Lemcke, a local bar owner who once worked as a contractor here, started in July 2011, replacing Brad Maynard. The position, which oversees projects and supervises the public works and water and sewer departments, was created about five years ago.

Lemcke said he hoped his tenure raised a level of awareness about borough facilities, roads and utilities.

“I think people are more in tune with the needs that we have and what you have to do to keep things going. I think there’s a willingness now to move ahead with improvements, or at least to admit we have problems with some of our facilities,” Lemcke said.

The borough is addressing years of deferred maintenance, he said. “You pay now or you pay later, is how it goes. The borough is going to have to raise money in troubled times to address some of these issues.”

“A big part of the facilities job is overall planning and a part of our problem now is we never did any (historically),” Lemcke said.

Too many projects weren’t engineered well, Lemcke said. “Engineers are well worth it. We’ve got things that nobody watched, and now we have problems. (Engineers) are important on bigger projects,” he said.

The job’s responsiblity is making sure the borough’s physical projects get done. “I feel we got things done and (the office) will continue to get things done. It’s important to keep things moving. Things like removing asbestos pipe. They’re not exotic projects, but they need to get done.”

While day-to-day projects can be consuming, his successor in the job will be involved in larger projects, including up to $20 million in harbor improvements and a $6 million replacement of the Port Chilkoot Dockn trestle, a job set to start one year from now.

Lemcke said the borough also should look toward burying electric lines around town. “From here on out, I’m hoping we can make that a big consideration, getting the telephone poles off the sidewalks and the wires underground. That’s something I hope they could do.”

Burial should be considered in advance of road resurfacing along Third Avenue between Old Haines Highway and Union Street, Lemcke said. The project, which includes adding sidewalks and curbs on both sides, has languished due to hitches in funding.

“If we’re going to go out to find more money to do Third Avenue, we may as well find money to (bury lines),” Lemcke said.

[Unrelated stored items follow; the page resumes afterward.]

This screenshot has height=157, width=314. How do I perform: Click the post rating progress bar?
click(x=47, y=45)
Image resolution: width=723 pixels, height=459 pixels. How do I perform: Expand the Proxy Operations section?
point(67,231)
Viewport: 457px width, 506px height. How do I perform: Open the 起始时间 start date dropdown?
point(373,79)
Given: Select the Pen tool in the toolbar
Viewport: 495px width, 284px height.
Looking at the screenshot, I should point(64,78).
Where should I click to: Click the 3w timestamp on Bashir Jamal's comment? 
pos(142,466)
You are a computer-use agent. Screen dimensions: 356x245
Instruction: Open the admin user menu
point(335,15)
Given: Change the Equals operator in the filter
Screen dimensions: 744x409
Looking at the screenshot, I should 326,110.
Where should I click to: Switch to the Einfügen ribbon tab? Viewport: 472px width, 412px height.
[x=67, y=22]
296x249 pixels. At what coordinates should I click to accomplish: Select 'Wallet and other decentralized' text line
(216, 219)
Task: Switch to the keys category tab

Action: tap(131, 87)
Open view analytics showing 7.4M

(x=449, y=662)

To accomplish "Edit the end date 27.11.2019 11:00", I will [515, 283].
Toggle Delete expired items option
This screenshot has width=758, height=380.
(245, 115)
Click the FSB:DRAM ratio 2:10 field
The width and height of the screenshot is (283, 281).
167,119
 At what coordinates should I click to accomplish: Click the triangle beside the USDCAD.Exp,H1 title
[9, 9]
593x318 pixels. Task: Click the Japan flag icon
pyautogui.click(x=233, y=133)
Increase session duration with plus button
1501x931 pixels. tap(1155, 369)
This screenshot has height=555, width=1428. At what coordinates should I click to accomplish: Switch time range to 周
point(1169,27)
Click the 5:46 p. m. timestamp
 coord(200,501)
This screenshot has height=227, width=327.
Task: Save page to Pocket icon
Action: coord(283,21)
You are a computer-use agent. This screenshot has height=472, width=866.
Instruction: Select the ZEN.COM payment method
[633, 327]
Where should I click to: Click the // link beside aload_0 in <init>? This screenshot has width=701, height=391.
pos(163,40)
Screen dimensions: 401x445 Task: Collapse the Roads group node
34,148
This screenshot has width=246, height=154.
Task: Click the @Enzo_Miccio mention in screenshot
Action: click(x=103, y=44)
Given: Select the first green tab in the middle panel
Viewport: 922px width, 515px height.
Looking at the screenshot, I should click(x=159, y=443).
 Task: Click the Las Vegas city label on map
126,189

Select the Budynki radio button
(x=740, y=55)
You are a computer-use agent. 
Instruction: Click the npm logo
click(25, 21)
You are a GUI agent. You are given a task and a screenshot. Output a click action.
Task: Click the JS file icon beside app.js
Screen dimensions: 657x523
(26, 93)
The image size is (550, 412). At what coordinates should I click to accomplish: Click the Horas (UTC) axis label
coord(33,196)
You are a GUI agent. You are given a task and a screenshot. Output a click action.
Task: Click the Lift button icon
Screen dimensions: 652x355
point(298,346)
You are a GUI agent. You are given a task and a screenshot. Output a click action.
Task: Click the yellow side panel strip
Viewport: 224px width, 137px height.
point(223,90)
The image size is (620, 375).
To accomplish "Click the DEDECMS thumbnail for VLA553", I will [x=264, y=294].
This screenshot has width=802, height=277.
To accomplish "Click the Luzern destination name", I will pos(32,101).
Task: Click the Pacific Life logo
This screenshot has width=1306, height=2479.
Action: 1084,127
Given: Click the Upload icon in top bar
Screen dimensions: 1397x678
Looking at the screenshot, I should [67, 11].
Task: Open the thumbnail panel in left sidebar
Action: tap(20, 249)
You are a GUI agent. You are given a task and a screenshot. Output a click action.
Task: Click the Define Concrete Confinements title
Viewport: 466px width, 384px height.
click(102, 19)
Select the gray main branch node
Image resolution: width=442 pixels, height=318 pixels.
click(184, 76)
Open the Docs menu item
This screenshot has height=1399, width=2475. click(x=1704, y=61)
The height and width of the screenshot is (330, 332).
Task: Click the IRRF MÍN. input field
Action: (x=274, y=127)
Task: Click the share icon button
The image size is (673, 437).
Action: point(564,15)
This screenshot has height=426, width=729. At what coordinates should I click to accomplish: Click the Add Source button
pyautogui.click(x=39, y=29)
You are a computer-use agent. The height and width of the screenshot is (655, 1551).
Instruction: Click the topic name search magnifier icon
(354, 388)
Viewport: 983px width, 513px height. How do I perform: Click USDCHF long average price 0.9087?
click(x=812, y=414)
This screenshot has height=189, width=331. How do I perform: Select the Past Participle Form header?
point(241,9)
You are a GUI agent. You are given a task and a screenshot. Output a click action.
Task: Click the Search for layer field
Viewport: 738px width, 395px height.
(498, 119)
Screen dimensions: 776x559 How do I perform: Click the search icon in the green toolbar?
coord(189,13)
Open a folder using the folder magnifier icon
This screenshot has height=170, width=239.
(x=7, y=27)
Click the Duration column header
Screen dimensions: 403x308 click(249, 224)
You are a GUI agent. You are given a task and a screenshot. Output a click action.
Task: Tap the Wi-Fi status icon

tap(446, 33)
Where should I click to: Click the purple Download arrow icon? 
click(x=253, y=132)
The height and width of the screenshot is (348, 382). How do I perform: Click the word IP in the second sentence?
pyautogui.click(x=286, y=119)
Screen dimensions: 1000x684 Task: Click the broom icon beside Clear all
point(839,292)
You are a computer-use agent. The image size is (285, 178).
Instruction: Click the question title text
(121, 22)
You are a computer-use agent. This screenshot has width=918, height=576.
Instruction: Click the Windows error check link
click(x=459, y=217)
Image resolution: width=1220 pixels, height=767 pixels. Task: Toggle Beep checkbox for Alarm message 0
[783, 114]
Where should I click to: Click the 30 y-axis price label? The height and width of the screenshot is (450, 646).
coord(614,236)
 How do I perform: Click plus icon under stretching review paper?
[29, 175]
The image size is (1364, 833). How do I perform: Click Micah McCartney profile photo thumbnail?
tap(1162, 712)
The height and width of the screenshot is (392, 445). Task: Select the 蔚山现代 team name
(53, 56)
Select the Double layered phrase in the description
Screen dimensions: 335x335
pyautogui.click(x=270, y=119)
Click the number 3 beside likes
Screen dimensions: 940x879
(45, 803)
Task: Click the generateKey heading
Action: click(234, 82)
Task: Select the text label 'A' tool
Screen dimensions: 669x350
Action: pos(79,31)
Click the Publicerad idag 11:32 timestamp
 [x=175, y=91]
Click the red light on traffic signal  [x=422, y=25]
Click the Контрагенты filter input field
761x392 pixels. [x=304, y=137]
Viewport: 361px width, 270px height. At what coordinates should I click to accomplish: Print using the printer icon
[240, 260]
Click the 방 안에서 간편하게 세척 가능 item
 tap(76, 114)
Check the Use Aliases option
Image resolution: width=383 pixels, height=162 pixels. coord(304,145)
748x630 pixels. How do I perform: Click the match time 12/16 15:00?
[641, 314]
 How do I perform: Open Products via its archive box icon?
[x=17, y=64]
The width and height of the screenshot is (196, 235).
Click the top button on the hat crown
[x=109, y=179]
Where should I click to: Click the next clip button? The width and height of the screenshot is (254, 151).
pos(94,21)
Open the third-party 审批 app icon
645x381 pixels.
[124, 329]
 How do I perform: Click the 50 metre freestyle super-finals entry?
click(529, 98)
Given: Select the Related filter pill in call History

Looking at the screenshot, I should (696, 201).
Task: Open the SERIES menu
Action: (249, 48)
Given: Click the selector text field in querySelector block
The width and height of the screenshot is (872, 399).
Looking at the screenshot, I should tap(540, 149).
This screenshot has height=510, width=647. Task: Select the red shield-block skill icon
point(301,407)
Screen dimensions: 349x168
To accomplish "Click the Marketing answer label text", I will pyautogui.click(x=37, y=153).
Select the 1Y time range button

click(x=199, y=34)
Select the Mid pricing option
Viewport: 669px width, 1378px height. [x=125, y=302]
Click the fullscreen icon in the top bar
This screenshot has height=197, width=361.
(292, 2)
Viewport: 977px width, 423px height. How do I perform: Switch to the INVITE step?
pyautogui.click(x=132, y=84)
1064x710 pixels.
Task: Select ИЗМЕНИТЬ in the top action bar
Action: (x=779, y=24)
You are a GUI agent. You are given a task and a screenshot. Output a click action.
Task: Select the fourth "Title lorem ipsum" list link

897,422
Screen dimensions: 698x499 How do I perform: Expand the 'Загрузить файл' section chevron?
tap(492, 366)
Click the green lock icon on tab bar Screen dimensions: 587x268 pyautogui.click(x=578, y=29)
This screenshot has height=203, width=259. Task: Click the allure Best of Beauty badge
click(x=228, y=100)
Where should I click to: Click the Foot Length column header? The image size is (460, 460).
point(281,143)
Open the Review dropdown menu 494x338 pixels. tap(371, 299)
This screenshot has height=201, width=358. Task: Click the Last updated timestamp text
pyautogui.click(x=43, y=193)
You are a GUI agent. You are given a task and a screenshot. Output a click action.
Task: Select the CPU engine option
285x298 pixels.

Carlos Jiminez has been hired as interim facilities director.

Lemcke was paid $80,000 annually. He is heading south to Sequim, Wash., where he’ll be working with a contractor on small, residential jobs.

The public facilities department includes two facility maintenance technicians who earn $51,667 and $46,051 respectively.

Mayor Stephanie Scott and assembly members praised Lemcke at Tuesday’s meeting, saying his local knowledge, cool demeanor and work ethic were critical to many borough projects.